Raoul whirled, unbalancing Christine with a hard slap to the face. "Can't you ever get that child to stay in her room where she belongs?" Blood from his half-bandaged wound splattered across her face and dress, earning her another slap. "And you can't even be careful! Now look what your stupidity has done!"
Journey lunged towards her father's voice, homing in on the rough sound with surprising accuracy and slapping him as hard as she could. "If you don't leave Maman alone…!"
Raoul, rocked back on his heels by the force of the slap, grasped her hand tightly as she pulled it back for another blow. "You'll what?" He spat, breath already reeking of wine even at the breakfast table.
Her blind eyes narrowed at him and she gave him a tremendous, unexpected push, sending him off balance and stumbling back into the chair he had vacated minutes earlier. In one swift movement, she grabbed up her little sister and carried her out of the house, intending to keep her where it was safe for her – away from her father – until Raoul had calmed down.

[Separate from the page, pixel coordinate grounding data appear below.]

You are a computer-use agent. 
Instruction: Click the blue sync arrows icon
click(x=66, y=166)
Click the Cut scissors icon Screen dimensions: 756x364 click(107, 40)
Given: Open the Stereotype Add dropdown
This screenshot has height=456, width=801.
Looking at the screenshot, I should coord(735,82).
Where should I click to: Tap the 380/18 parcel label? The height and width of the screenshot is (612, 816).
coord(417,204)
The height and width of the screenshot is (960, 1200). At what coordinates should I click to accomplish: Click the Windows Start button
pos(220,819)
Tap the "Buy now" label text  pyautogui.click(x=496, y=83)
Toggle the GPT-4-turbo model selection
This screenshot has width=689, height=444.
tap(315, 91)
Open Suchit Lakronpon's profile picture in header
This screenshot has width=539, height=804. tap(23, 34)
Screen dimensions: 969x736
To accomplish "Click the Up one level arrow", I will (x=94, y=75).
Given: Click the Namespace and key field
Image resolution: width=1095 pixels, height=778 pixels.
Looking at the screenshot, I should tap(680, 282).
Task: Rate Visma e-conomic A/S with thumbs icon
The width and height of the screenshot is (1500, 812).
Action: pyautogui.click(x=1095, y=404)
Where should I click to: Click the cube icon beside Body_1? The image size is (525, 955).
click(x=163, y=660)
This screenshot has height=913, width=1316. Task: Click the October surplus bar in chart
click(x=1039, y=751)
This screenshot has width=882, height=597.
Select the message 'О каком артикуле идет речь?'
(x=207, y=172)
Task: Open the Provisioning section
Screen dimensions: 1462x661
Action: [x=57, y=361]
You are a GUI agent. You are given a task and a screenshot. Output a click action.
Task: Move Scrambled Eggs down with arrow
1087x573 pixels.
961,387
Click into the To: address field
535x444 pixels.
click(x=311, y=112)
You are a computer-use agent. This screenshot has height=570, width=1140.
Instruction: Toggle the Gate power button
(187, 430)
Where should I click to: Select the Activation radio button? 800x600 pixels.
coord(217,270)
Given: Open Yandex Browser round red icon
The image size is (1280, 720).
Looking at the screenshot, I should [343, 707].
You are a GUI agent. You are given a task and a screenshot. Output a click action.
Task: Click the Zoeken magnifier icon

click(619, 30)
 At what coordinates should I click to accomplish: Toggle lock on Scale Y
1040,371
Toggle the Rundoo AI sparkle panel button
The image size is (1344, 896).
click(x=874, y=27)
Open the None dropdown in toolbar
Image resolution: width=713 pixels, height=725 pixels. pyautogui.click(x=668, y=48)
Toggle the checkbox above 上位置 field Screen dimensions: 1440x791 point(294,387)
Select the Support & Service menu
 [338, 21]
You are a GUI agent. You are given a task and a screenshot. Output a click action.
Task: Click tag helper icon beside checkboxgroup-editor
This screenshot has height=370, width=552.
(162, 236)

Raoul was struggling and bellowing like the drunken ox he was, trying to get to his feet, demanding to know where 'the blind brat' was taking his daughter.
Journey whirled in the doorway. "The 'blind brat' is taking her somewhere safe, and I, Journey Du Val-Daaé, am going to find work at the Opera House, and show you – and the world! – Just what you, with your selfishness and drunken stupidity, have taken from my mother and mistakenly tried to take away from me!"
She couldn't see it with her own eyes, Christine knew, but with her blue, slightly filmed, eyes flashing, her hair cascading in angry waves down her tall, proud back, she was so beautiful… She reminded her mother so much of an angel… long forgotten… An angel with a soaring voice that could enthrall the nation if he tried, he had been a dark god to her… until she had seen his face.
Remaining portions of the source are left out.